Exercise details:
Print the listing below exactly. Leave nothing out.

(Beginning of The data)

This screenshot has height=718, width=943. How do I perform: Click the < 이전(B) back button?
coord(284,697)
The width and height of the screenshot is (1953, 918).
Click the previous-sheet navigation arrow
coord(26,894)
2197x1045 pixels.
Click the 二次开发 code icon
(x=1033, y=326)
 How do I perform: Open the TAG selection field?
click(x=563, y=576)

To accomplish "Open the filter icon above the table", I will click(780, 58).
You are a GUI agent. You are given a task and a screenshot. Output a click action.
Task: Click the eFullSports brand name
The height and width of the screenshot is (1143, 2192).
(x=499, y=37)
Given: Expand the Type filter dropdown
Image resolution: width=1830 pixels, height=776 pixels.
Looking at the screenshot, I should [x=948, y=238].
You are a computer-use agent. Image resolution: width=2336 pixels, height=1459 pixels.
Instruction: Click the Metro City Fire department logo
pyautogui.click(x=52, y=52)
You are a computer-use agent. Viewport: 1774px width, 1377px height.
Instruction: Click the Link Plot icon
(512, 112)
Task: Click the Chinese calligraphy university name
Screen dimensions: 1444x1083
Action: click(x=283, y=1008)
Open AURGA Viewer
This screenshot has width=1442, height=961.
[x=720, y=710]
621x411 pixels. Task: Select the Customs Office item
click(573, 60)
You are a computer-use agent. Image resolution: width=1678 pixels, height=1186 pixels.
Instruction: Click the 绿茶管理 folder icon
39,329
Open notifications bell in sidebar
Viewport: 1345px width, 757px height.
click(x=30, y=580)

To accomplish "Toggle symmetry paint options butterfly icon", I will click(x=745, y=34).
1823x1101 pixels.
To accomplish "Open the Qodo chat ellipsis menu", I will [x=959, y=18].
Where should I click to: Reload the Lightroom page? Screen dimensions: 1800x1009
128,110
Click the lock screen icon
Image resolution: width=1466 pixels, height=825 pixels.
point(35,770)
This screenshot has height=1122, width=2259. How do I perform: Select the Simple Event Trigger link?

(End of The data)

Problem solution:
This screenshot has height=718, width=943. How do I perform: Click the < 이전(B) back button?
coord(284,697)
The width and height of the screenshot is (1953, 918).
Click the previous-sheet navigation arrow
coord(26,894)
2197x1045 pixels.
Click the 二次开发 code icon
(x=1033, y=326)
 How do I perform: Open the TAG selection field?
click(x=563, y=576)

To accomplish "Open the filter icon above the table", I will click(780, 58).
You are a GUI agent. You are given a task and a screenshot. Output a click action.
Task: Click the eFullSports brand name
The height and width of the screenshot is (1143, 2192).
(x=499, y=37)
Given: Expand the Type filter dropdown
Image resolution: width=1830 pixels, height=776 pixels.
Looking at the screenshot, I should [x=948, y=238].
You are a computer-use agent. Image resolution: width=2336 pixels, height=1459 pixels.
Instruction: Click the Metro City Fire department logo
pyautogui.click(x=52, y=52)
You are a computer-use agent. Viewport: 1774px width, 1377px height.
Instruction: Click the Link Plot icon
(512, 112)
Task: Click the Chinese calligraphy university name
Screen dimensions: 1444x1083
Action: click(x=283, y=1008)
Open AURGA Viewer
This screenshot has width=1442, height=961.
[x=720, y=710]
621x411 pixels. Task: Select the Customs Office item
click(573, 60)
You are a computer-use agent. Image resolution: width=1678 pixels, height=1186 pixels.
Instruction: Click the 绿茶管理 folder icon
39,329
Open notifications bell in sidebar
Viewport: 1345px width, 757px height.
click(x=30, y=580)

To accomplish "Toggle symmetry paint options butterfly icon", I will click(x=745, y=34).
1823x1101 pixels.
To accomplish "Open the Qodo chat ellipsis menu", I will [x=959, y=18].
Where should I click to: Reload the Lightroom page? Screen dimensions: 1800x1009
128,110
Click the lock screen icon
Image resolution: width=1466 pixels, height=825 pixels.
point(35,770)
This screenshot has height=1122, width=2259. How do I perform: Select the Simple Event Trigger link?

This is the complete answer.